Dimensi manusia dan kemanusiaan merupakan faktor yang paling menentukan situasi dan kondisi yang harmonis dalam sistem kehidupan bermasyarakat dan berbangsa. Paradigma pertumbuhan sosial ekonomi ditinjau dari konsep pembangunan "growth paradigm" menimbulkan kelompok negara maju dan negara berkembang.Untuk mengejar ketinggalan sosial ekonominya, negara-negara berkembang menerapkan konsep paradigma pertumbuhan yang ditandai oleh meningkatnya pertumbuhan pendapatan nasional (gross national product).

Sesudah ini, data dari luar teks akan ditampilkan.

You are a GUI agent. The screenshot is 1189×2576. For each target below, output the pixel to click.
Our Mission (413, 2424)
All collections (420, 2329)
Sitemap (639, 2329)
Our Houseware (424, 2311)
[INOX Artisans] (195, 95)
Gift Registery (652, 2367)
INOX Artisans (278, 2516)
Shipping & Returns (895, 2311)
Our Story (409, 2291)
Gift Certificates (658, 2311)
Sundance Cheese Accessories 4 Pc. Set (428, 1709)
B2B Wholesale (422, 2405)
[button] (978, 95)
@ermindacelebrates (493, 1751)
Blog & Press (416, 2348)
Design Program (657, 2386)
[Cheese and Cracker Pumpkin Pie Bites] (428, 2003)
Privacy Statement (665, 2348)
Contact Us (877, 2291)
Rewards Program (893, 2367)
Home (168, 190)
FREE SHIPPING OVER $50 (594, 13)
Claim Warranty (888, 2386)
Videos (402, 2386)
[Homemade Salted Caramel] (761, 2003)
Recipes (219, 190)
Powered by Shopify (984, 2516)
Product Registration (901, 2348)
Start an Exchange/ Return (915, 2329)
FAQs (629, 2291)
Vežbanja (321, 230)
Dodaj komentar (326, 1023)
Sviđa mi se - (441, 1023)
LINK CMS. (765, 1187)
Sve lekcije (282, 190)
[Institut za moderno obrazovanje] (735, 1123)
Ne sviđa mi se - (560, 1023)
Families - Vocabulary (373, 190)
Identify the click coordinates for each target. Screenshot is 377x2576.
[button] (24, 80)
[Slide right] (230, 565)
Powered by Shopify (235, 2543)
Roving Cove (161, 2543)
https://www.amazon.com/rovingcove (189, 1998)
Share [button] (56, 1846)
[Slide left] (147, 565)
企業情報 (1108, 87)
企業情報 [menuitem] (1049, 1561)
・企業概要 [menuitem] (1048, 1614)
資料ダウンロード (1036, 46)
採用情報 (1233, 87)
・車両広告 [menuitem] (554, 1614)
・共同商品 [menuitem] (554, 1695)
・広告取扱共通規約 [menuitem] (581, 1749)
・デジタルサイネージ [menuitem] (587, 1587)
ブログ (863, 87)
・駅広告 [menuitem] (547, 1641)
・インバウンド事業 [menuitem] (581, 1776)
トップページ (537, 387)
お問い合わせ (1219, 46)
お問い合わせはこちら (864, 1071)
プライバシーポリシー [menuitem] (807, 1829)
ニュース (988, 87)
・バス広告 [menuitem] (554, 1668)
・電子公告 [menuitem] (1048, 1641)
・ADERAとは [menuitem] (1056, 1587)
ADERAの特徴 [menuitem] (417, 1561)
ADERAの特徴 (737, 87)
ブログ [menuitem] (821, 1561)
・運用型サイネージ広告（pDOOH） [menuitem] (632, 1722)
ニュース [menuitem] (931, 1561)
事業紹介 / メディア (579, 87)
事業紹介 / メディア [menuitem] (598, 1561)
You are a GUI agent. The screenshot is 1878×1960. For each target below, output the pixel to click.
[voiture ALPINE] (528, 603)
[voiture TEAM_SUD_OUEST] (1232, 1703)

Peningkatan gross national product ternyata tidak menjamin meratanya distribusi pendapatan nasional dan harapan "trickle down effect" bahkan belum berhasil mengatasi dan menghapus kemiskinan, pengangguran, ketimpangan, ketidakberdayaan (powerlessness), kerapuhan (vulnerability), kelemahan fisik (phisycal weakness),dan keterasingan (isolation).
Konsep ini menurut Kartasasmita bahwa bahkan yang terjadi di banyak negara berkembang, pembangunan justru mengakibatkan kesenjangan sosial ekonomi yang melebar. Hal ini disebabkan oleh karena meskipun pendapatan dan konsumsi makin meningkat, kelompok masyarakat yang sudah baik keadaannya dan lebih mampu, lebih dapat memanfaatkan kesempatan, antara lain karena posisinya yang menguntungkan (privileged) sehingga akan memperoleh semua atau sebagian besar hasil pembangunan. Dengan demikian, yang kaya makin kaya dan yang miskin tetap miskin bahkan dapat menjadi lebih miskin.[3]
Pandangan dan pemikiran Kartasasmita itu, persoalan mendasarnya adalah pertumbuhan ekonomi yang begitu cepat tidak diimbangi oleh kemajuan masyarakat di bidang sosial dan bidang budaya sehingga kecenderungan sosial yang terjadi adalah harkat dan martabat manusia terabaikan, kepercayaan masyarakat terhadap diri mereka sendiri rendah serta wawasan tranformasi sosial yang terus melemah.
Konteks ini menurut Tjokrowinoto bahwa manifestasi dampak sosial dari pembangunan yang menekankan pada pembangunan ekonomi amat bervariasi, antara lain terjadinya konsentrasi dan marginalisasi kekayaan dan kekuasaan, terjadinya proses unidimensionalisasimanusia yang cenderung memandang manusia sebagai salah satu faktor produksi semata-mata, timbulnya dependensi masyarakat yang terlalu besar, baik pada birokrasi maupun proyek, ketidakberdayaan masyarakat menjadi delivered development,disparitas struktural maupun regional dan sebagainya.[4]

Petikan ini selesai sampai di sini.